=== Entries supplied ===
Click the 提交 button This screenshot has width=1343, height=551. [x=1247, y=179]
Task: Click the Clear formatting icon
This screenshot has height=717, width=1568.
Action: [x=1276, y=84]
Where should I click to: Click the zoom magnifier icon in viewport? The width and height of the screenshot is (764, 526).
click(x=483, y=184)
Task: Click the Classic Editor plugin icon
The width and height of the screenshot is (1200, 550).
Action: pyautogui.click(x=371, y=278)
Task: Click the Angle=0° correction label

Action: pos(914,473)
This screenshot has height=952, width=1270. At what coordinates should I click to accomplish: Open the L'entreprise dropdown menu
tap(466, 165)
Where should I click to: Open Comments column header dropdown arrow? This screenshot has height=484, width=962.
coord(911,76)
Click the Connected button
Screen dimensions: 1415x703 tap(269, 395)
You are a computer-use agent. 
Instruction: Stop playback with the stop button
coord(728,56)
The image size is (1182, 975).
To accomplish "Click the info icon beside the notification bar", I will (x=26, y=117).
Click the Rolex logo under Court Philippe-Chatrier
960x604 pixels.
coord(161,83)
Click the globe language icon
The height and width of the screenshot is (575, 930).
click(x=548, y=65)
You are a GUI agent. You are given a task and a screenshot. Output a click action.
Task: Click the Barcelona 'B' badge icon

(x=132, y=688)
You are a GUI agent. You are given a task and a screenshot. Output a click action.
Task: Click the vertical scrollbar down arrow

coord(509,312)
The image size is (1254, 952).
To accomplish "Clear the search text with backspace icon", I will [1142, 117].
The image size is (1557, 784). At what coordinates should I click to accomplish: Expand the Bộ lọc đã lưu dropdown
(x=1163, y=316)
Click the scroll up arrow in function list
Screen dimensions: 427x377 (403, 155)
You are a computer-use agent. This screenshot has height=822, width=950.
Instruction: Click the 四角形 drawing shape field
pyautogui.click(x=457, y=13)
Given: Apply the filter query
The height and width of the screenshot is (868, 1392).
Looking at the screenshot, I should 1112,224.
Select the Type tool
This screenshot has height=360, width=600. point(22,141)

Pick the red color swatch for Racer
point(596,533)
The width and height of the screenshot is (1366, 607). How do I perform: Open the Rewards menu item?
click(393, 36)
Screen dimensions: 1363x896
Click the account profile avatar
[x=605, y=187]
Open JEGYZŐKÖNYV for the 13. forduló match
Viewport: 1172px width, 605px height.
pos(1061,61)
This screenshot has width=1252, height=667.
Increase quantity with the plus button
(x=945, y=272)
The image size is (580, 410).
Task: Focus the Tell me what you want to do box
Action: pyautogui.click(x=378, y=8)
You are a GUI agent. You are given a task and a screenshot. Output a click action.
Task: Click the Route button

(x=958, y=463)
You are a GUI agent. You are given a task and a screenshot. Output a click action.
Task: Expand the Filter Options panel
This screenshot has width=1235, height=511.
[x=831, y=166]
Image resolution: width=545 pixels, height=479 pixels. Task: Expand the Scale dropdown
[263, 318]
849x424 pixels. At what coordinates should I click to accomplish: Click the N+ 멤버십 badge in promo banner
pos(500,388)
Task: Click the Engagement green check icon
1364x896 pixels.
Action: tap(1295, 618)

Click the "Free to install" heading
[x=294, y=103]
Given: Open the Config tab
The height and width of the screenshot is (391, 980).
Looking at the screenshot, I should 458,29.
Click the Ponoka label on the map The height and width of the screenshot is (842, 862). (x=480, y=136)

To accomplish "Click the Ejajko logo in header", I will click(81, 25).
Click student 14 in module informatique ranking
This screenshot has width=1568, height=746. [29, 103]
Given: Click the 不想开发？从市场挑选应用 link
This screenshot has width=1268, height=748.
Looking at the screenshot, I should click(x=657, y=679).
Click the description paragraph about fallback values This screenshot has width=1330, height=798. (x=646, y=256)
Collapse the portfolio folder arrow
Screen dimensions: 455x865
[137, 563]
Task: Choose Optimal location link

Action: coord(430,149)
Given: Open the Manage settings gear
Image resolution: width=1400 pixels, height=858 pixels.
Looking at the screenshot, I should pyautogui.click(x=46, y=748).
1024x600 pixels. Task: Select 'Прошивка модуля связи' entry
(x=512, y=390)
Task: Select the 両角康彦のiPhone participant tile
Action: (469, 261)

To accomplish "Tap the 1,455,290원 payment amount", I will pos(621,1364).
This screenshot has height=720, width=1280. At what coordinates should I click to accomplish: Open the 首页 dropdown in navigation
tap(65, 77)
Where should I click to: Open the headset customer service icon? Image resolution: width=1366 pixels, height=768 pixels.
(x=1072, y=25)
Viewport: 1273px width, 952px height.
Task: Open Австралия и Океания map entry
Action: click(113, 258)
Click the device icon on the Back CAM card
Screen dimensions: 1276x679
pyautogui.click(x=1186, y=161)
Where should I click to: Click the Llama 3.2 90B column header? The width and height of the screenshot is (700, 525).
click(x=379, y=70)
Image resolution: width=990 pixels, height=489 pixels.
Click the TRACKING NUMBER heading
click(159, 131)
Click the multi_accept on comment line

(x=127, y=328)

=== Exercise requirements ===
Lines containing the string "computer" in the entries above should be counted. State that number alone.

=== Answer to this exercise ===
2